Following our dusty and bumpy drive, we arrived at Ai-Ais Hot Springs Resort. Ai-Ais means burning water (for the hot springs) and the “resort” is situated on the banks of the Fish River, near the end of the canyon of the same name, which we had come to this area to see. It is a bit of a stretch to call our odd accommodations a resort, but German tourists seem to have come from far and wide to stay at Ai-Ais. There is an outdoor pool fed by the hot springs, as well as an indoor pool (pictured here) just outside our room. We thought the pools were a little dirty, but apparently the speedo-clad Germans and Afrikaaners didn’t mind.
We used what little daylight was left to explore (and find the perfect sundowner location). There is a five-day/50 km hike through the Fish River Canyon that ends at Ai-Ais, so we set off up the riverbed in the canyon to see what the hike was like (at least the end of it). It’s dry season, so the Fish River is completely dry in places and in others is just a trickle – this makes it the perfect, albeit sandy, hiking path. Even trudging through the sand, we quickly left Ai-Ais behind and were on our own, or so we thought until we ran into these guys:
At Aus, our next stop, there are definitely wild desert horses and we were thrilled to find a small group of them before that. Even though they were skittish, they didn’t immediately bolt like many of wild animals, so we picked a nearby rock as our sundowner/horse watching location.
We devoted Saturday to a more complete exploration of the Fish River Canyon. Bright and early, we drove 50 km through the desolate landscape to the main viewpoints. Turning west into the national park at Hobas, a short drive brought us to the edge of the canyon, which appears out of nowhere in the desert.
The Fish River Canyon is said to be the second largest canyon in the world (after the Grand Canyon). Although we won’t be able to compare the two until February, the sight of the Fish River snaking its way through the steep cliffs was quite magnificent, although difficult to capture in photos.
Many visitors simply stopped at the main viewpoint and headed back out of the park again, but we were quite happy to spend our day exploring the canyon edge. From the main viewpoint, we hiked to the so-called “Hiker’s Viewpoint,” where the path steeply descends into the canyon for the official five-day hike. Our guidebook indicated that too many people had been injured or killed on day hikes into the canyon, so such excursions are no longer allowed.
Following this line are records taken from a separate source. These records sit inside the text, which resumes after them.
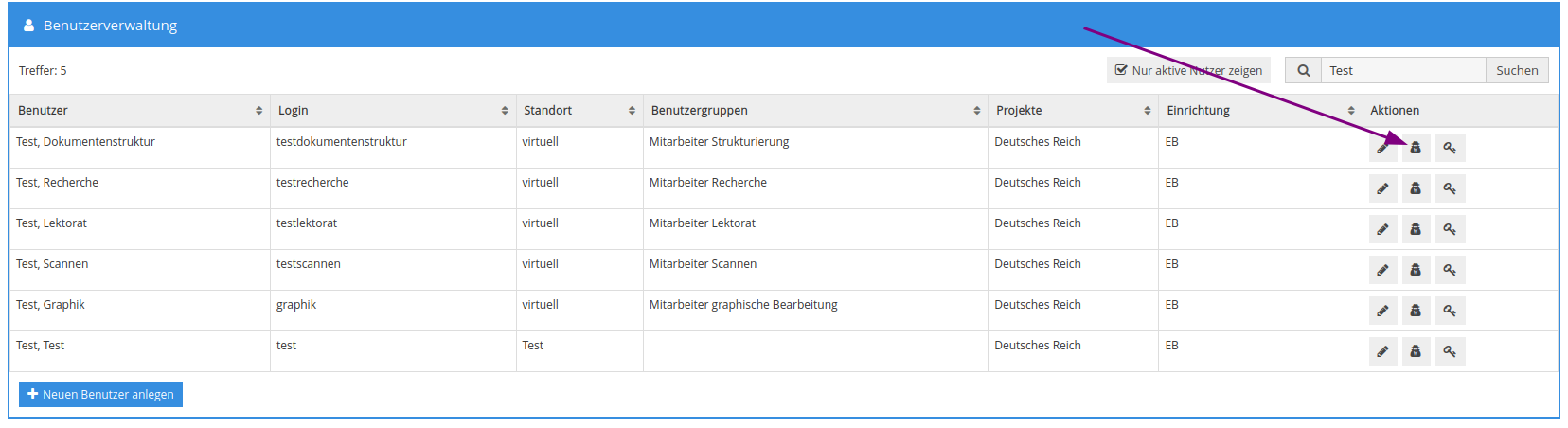Click the key icon in Test, Test row
The image size is (1568, 428).
pyautogui.click(x=1450, y=351)
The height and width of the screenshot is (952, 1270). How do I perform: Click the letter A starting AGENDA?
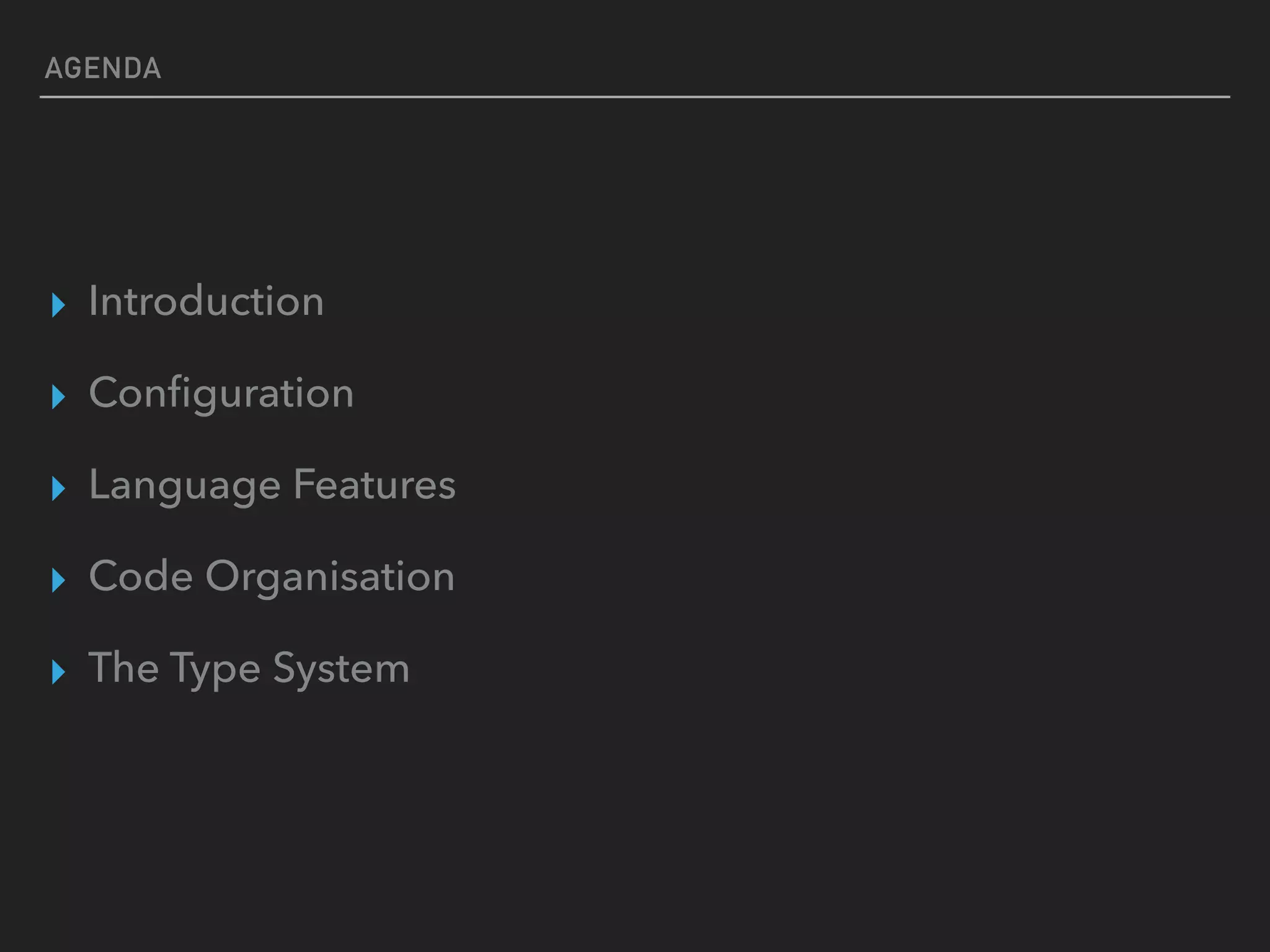(53, 68)
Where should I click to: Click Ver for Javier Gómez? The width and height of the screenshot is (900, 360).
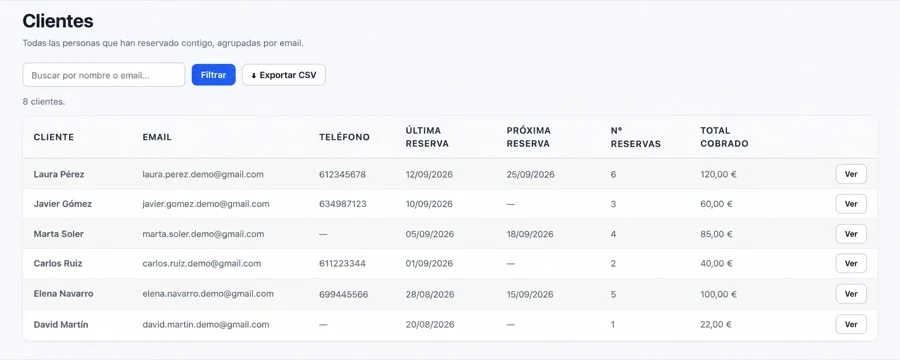point(851,204)
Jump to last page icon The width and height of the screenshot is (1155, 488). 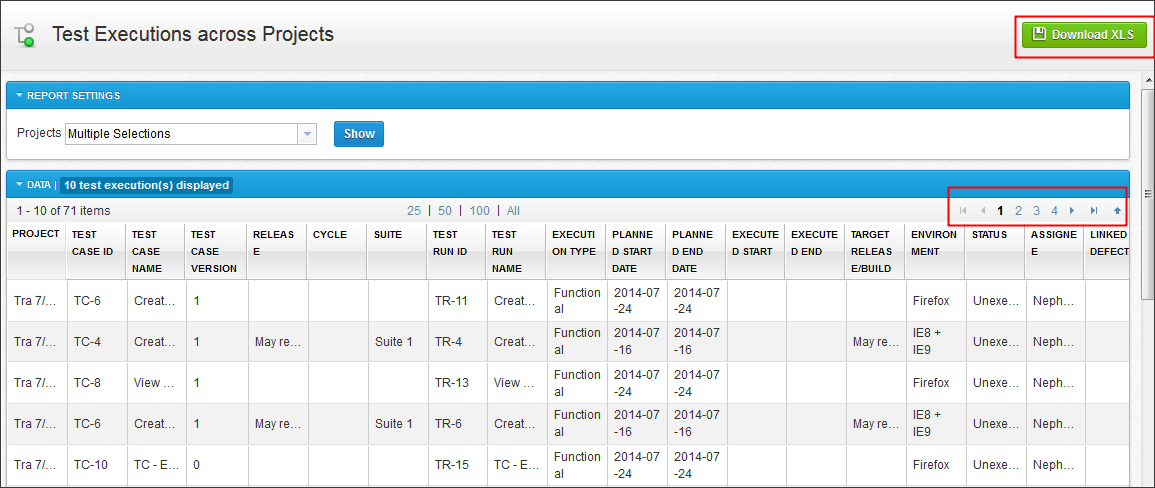click(x=1094, y=211)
From the “Hiker’s Viewpoint,” we continued to various other poorly signed viewpoints (Namibian national parks do not seem to be as well organized as their South African counterparts). Accidentally driving down a 4x4 only road and hiking along various unmarked paths, we tried not to fall over the edge of the canyon into the depths below, particularly given the gusting winds. The lack of crowds, or really any visitors at all, was refreshing – throughout the day, our car was the only vehicle parked on the edge of the canyon!
Following a picnic on an empty canyon edge, we were back on the road to Ai-Ais. In case you were wondering, it seems that driving everywhere in Namibia is an adventure. Each time we embark on a drive, no matter how short, we check the map to see if there are gas stations en route. If not, we make sure the tank is full. Except for a rusted out truck from the 1950s by the side of the road, we’ve hardly seen any other cars, but have sighted ostriches and oryx. We did see one couple that was biking from point a to point b in the desert – we quickly agreed that a trip like that would probably lead to the end of our marriage.
Our desert drive continues north, with a stop in Aus to see more wild horses and then four days to see the famous dunes at Sossusvlei!